PASSAGE TO READ ::

Urruty, Oral History

INT: Did you hunt a lot?
INF: Yes. Yeah, I love hunt and fish. And trap coyotes, mountain lions. And if I saw some tracks in the snow or anywhere, next day or so, I had it in my little trap. It usually was there!
INT: Did you ever use bow and arrow to hunt with?
INF: No. No, in Basque country, we didn’t have bow and arrow. But, I was a very sharp, very sharpshooter, I was trained in the in the Army. And just for instance, one time I was working for the Overton, I saw coyote coming up a little draw. And I hide myself behind the bushes. And there was a little lake, and he was coming there to drink water. Toungue sticking out, he was coming right in the water hole. I waited long enough, and I hit him right between the eyes with the 30/30. And to hit coyote like that, you got to be pretty damn sharp, I’m telling you. Mr. Robert, he was very glad. We had a lot of losses, you know.

GIVEN INFORMATION ::
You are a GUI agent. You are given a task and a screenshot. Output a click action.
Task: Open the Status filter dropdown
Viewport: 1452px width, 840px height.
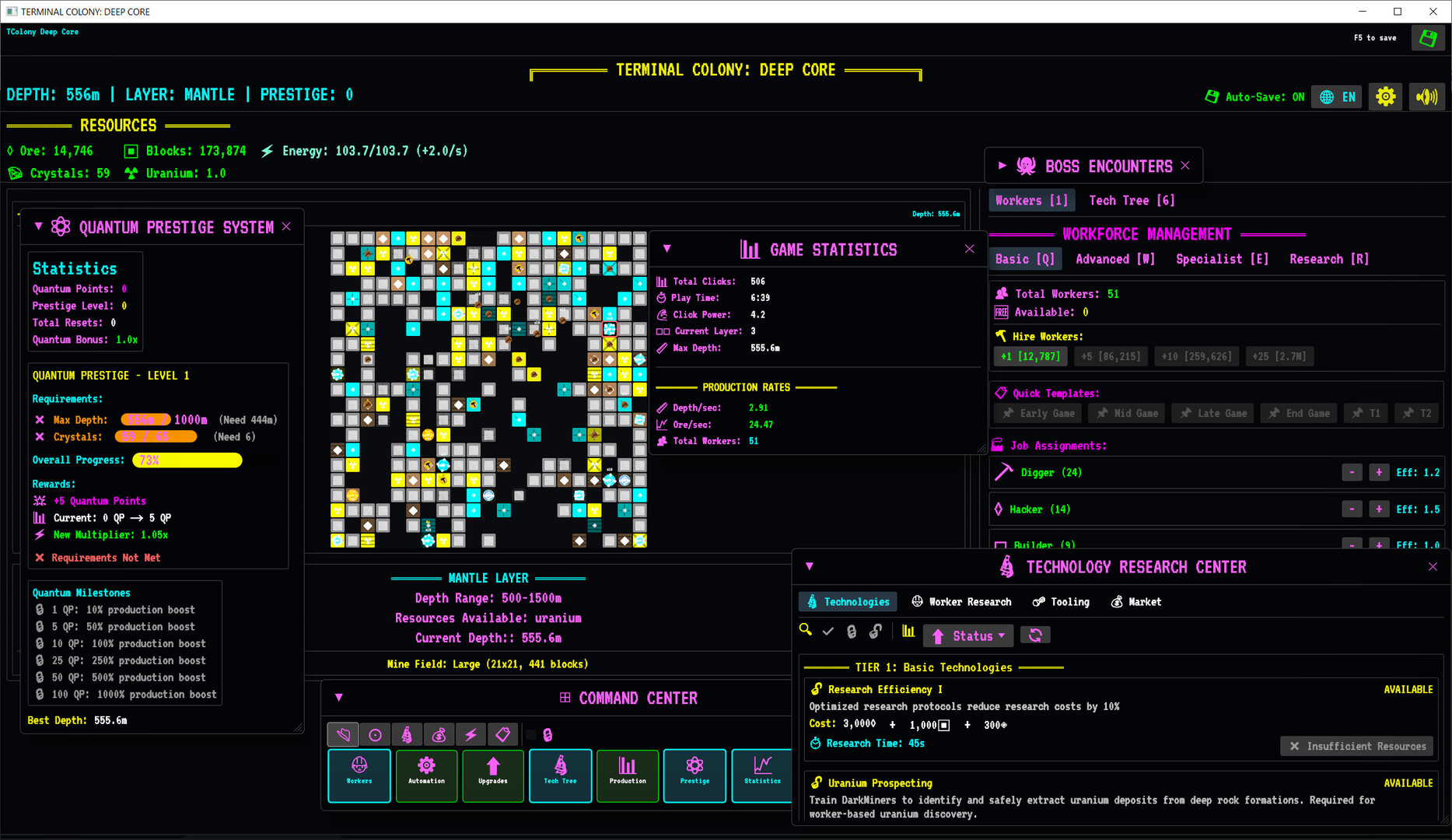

DIRECTIONS ::
Extract the part of the Urruty oral history from "INT: Did you hunt" up to and including "losses, you know.". The lines above aren't needed for this.

FULL SOLUTION ::
INT: Did you hunt a lot?
INF: Yes. Yeah, I love hunt and fish. And trap coyotes, mountain lions. And if I saw some tracks in the snow or anywhere, next day or so, I had it in my little trap. It usually was there!
INT: Did you ever use bow and arrow to hunt with?
INF: No. No, in Basque country, we didn’t have bow and arrow. But, I was a very sharp, very sharpshooter, I was trained in the in the Army. And just for instance, one time I was working for the Overton, I saw coyote coming up a little draw. And I hide myself behind the bushes. And there was a little lake, and he was coming there to drink water. Toungue sticking out, he was coming right in the water hole. I waited long enough, and I hit him right between the eyes with the 30/30. And to hit coyote like that, you got to be pretty damn sharp, I’m telling you. Mr. Robert, he was very glad. We had a lot of losses, you know.